10. Spieltag, HVM Verbandsliga 05.12.2016
HSG Merkstein - Schwarz-Rot Aachen 31:27 (14:13)
Der Heimvorteil machte sich bemerkbar. HSG-Trainer Jozo Petrovic freute sich über den doppelten Punktgewinn: „Wie erwartet entwickelte sich ein spannendes Spiel mit vielen Emotionen und Leidenschaft. Ronkartz, Pestel und Dickmanns stellten eine stabile, bewegliche Abwehr.“ Nach der 5:4-Führung (10.) konnten die Schwarz-Roten nicht mehr vorlegen. Merkstein schaltete nach Ballgewinnen und Gegentoren schnell um. Die Gäste waren in der Rückwärtsbewegung nicht gut sortiert. Ohne den verletzten Abwehrchef Peter Wiese stand die Aachener 3:2:1-Deckung nicht so gut wie gewohnt. Vor der Pause stabilisierte sich die SR-Abwehr. Kurz nach dem Wiederanpfiff gelang Aachen der Ausgleich, doch nach dem 18:17 gab Merkstein die Führung nicht mehr ab. Ein verdienter Sieg, so Gästetrainer Zbigniew Krzyskow: „Unsere Angriffsleistung war mit 27 erzielten Toren in Ordnung. Damit hätten wir die meisten bisherigen Spiele gewonnen. Die Abwehr, die normalerweise unser stärkster Mannschaftsteil ist, offenbarte zu viele Schwächen.“

Merksteins Torschützen: Frauenrath (8), Thoma (7), Hartmann (5), Brandt (4/3), Pestel, Klinkenberg, Ronkartz, (je 2), Eiche

Aachener Nachrichten
8. Spieltag, 2. Kreisklasse 04.12.2016
HSG Merkstein 3 - Blau Weiß Alsdorf 29:19 (17:10)
Prime-Time. Sonntagabend, ausverkaufte Halle. Der Geruch von Bratwurst und Bier liegt in der Luft, während sich die Cheerleader warmlaufen.
Gab es bestimmt auch irgendwo, aber nicht in Merkstein. Hier spielte eine Mannschaft, die von einer Gaststätte und einem Bestattungsunternehmen gesponsort wird gegen die Blue Errors aus Alsdorf.
Auch wenn es unseren Gästen nicht passt, aber wir hatten das Ding von Anfang an im Griff.
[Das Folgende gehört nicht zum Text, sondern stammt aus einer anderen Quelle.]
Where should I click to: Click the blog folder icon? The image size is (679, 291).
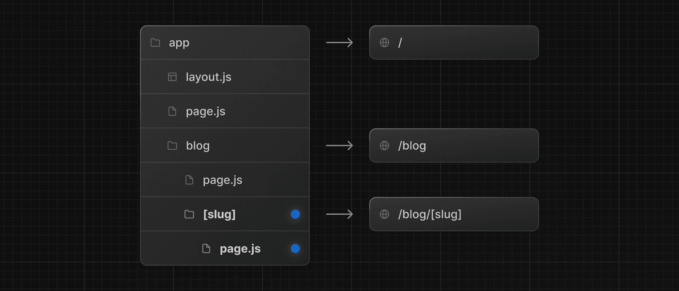click(x=172, y=146)
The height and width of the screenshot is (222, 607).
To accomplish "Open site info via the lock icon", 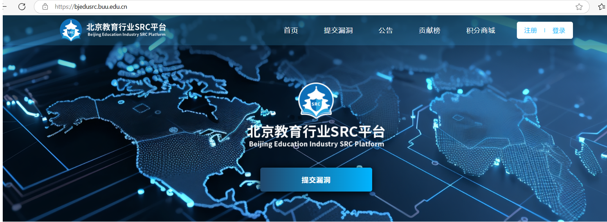I will [x=45, y=7].
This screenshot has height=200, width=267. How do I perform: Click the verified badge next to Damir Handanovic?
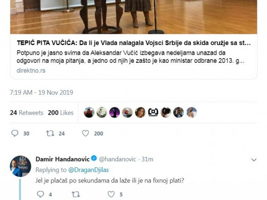pyautogui.click(x=94, y=159)
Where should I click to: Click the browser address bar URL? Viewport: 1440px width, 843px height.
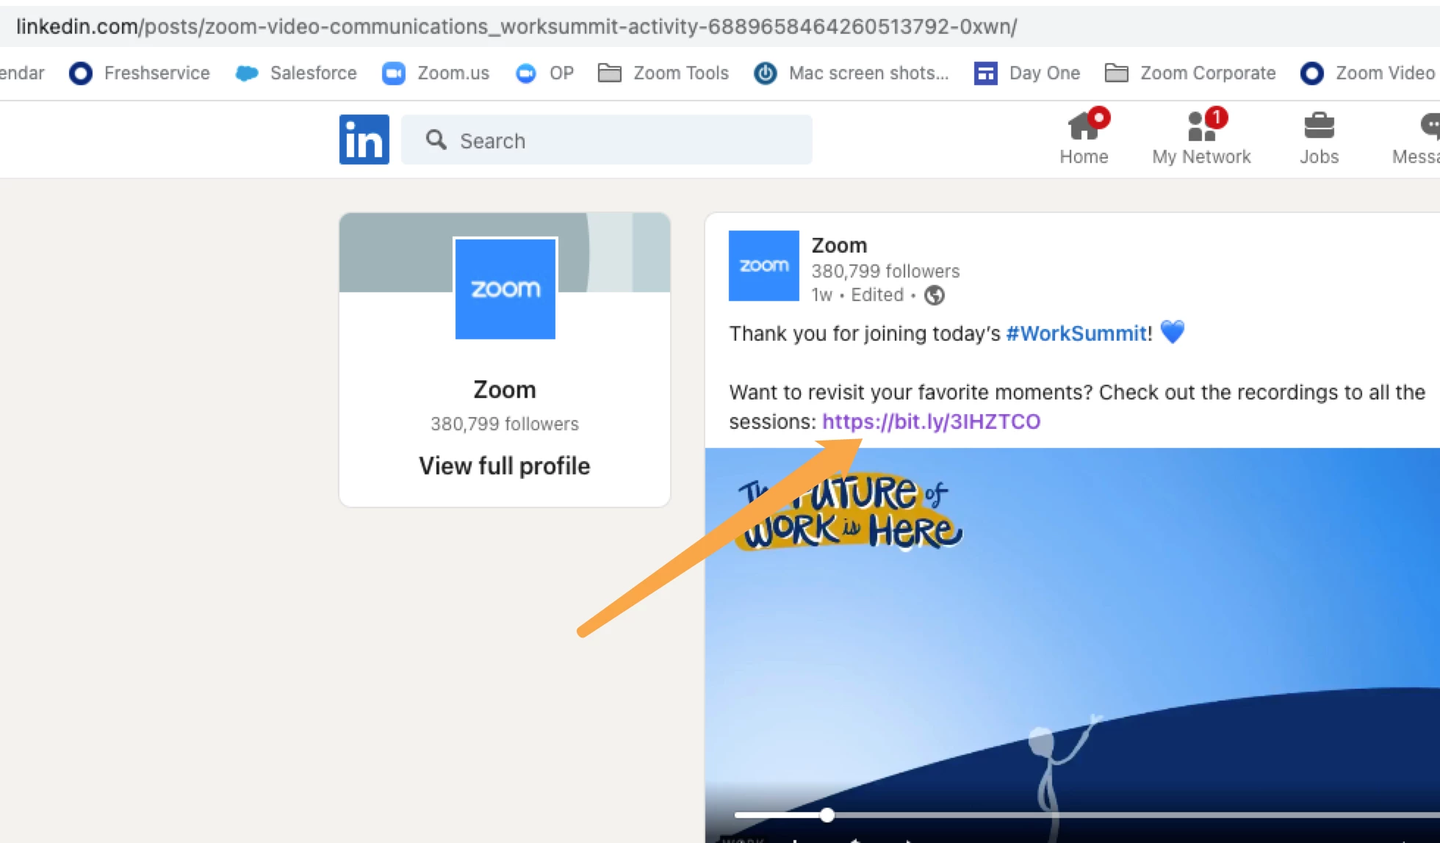point(514,27)
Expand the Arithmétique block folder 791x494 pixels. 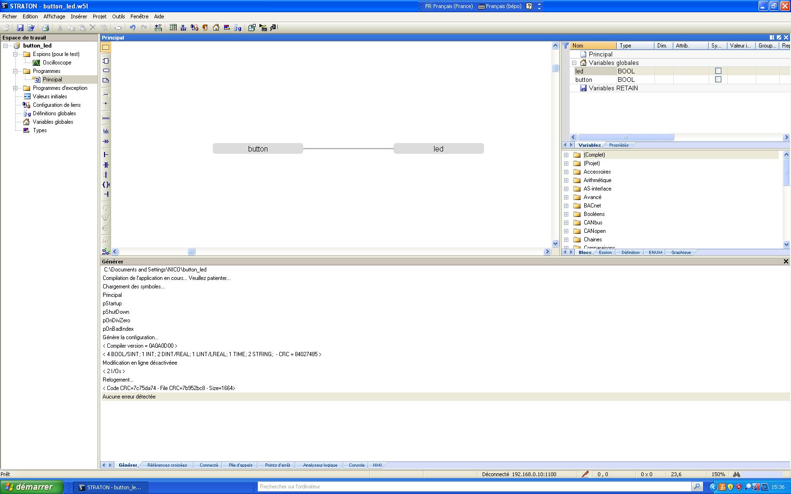click(x=566, y=180)
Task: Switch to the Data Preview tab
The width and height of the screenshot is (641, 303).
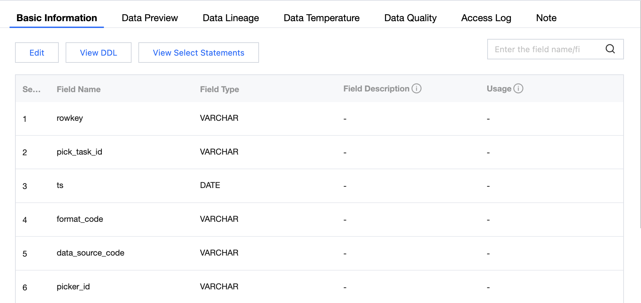Action: click(x=150, y=18)
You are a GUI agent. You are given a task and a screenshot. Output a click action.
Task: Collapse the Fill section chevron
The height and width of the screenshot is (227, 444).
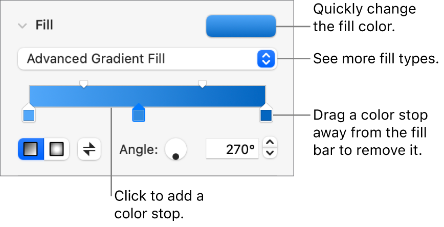click(x=22, y=26)
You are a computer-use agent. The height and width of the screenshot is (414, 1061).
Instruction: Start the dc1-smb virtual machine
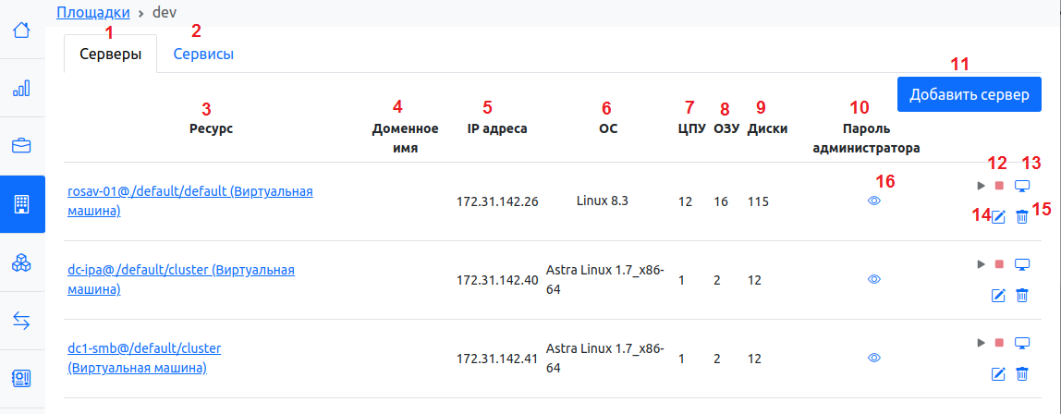click(x=981, y=343)
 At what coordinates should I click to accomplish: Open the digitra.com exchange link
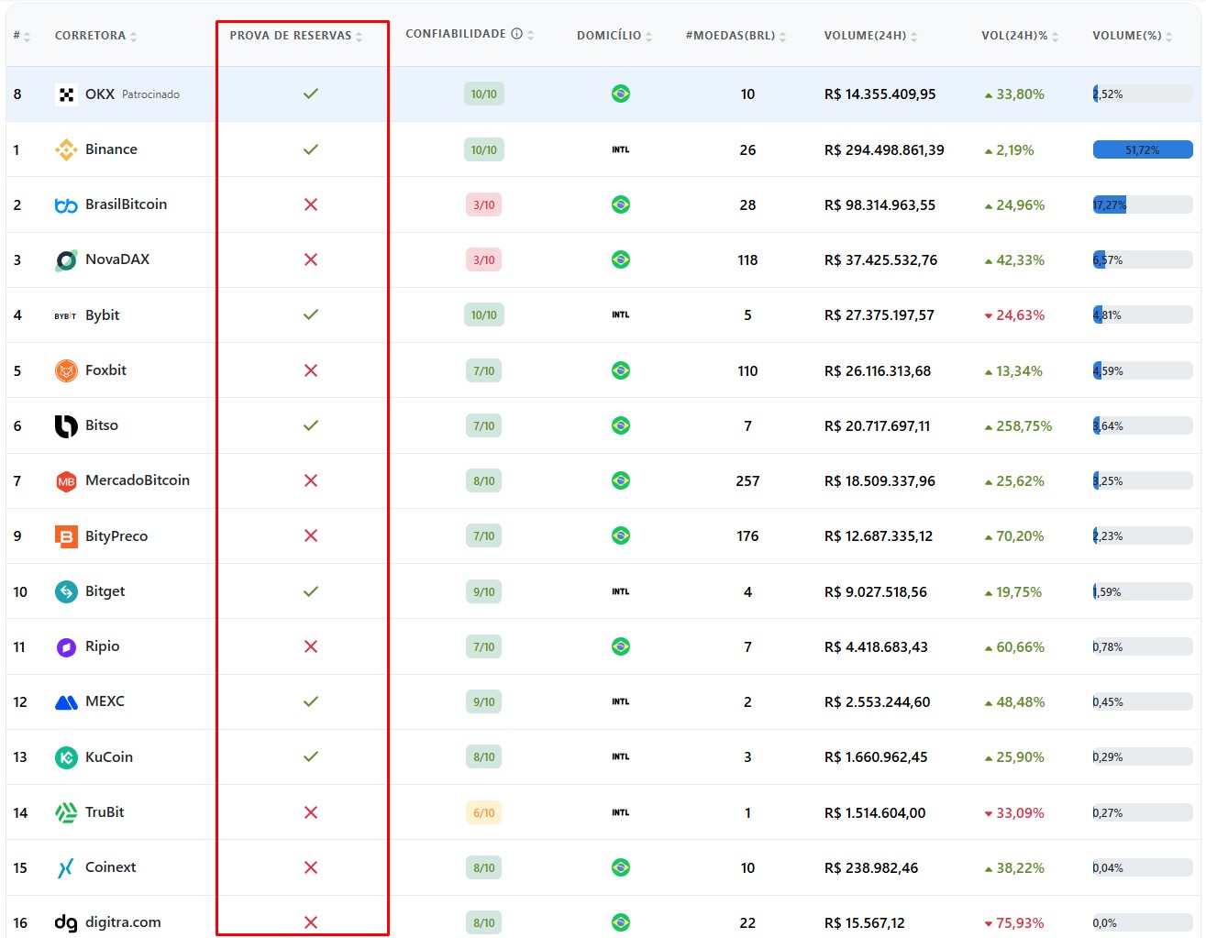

Leichte Tore in der Anfangsphase und schlechte Alsdorfer Abschlüsse brachten uns schnell in Front, so dass wir in der 15.Minute 13:5 vorne lagen. Da wir eine vollbesetzte Bank hatten, begann jetzt die große Wechselorgie. Alsdorf stellte zudem die Deckung um und haute sich nochmal voll motiviert rein (Respekt dafür!).
Die Gäste kamen nach der Halbzeit auf 4 Tore ran, letzten Endes waren wir aber zu abgezockt. Über 24:12 in der 45. Minute gab es letztlich das verdiente Endergebnis.
Alle haben getroffen, keiner hat sich verletzt. Perfekter Abend, aber die Bratwurst hätte ruhig da sein können.....

Für die HSG spielten:
Horschi, Siggi (1/1), Lutz (3), Belle (8/1), Robin (2), Heino (1/noch immer voll), Dicken (3), Henry (2), Magnus (2), Louis (1), Andi (2/1), Andre (1), Totti (2/1), Timm (1)

Belle
7. Spieltag, Damen Kreisliga 29.11.2016
Borussia Brand - HSG Merkstein 15:19 (11:10)
Was soll man zu diesem Spiel sagen?! Wir haben gewonnen – zum Glück- aber wenn wir ehrlich sind, alles andere als verdient. Bereits beim Aufwärmen vermisste man die gewohnte Motivation. Von Anfang an fehlte die Absprache in der Abwehr und es gelang Brand immer wieder einfache Tore zu erzielen, sodass Brand ab Minute Eins in Führung ging. Auch im Angriff fehlte uns die Kreativität und es gelang uns nicht wirklich Tore zu werfen. Zwei 7m für Brand sowie einige 2min- Strafen auf unserer Seite ließen uns etwas verzweifeln. Wir ließen die Köpfe hängen und konnten unsere gewohnte Spielqualität nicht abrufen. Durch viel Pech im Angriff, eine immer noch wünschenswerte Abwehrleistung, gepaart mit einigen fragwürdigen Schiedsrichterentscheidungen (auf beiden Seiten) gingen wir mit einem Tor Rückstand (11:10) in die Halbzeit.
Nach einigen klaren Worten beider Trainer, gingen wir immer noch etwas unmotiviert in die zweite Halbzeit, sodass es Brand direkt schaffte wieder einen Ball in unserem Tor zu versenken (12:10). Zum Glück fanden wir aber schnell zurück ins Spiel und konnten unsere gewohnte Abwehrleistung zeigen.
Dies führte dazu, dass wir in der zweiten Halbzeit nur noch vier Gegentore kassierten. Am Ende konnten wir dann das Spiel mit vier Toren Führung für uns entscheiden. Abschließend bleibt zu sagen, Krone richten, unsere Leistung als einen schlechten Tag abhaken und erst Recht hochmotiviert in das nächste Spiel zu gehen. Auch möchten wir uns bei den beiden Mädels aus der zweiten Damen und bei Sarah für die Unterstützung bedanken.

Für die HSG spielten:
Hannah Heinen, Kira Schaaf (1), Luka Rachau (1), Mara Augustyniak (2/1), Hannele Strandberg (1),
Yvonne Klein (1), Vanessa Lang (10), Vanessa Flemmer, Jule Reuters, Sarah Faust, Ina Tschage (3)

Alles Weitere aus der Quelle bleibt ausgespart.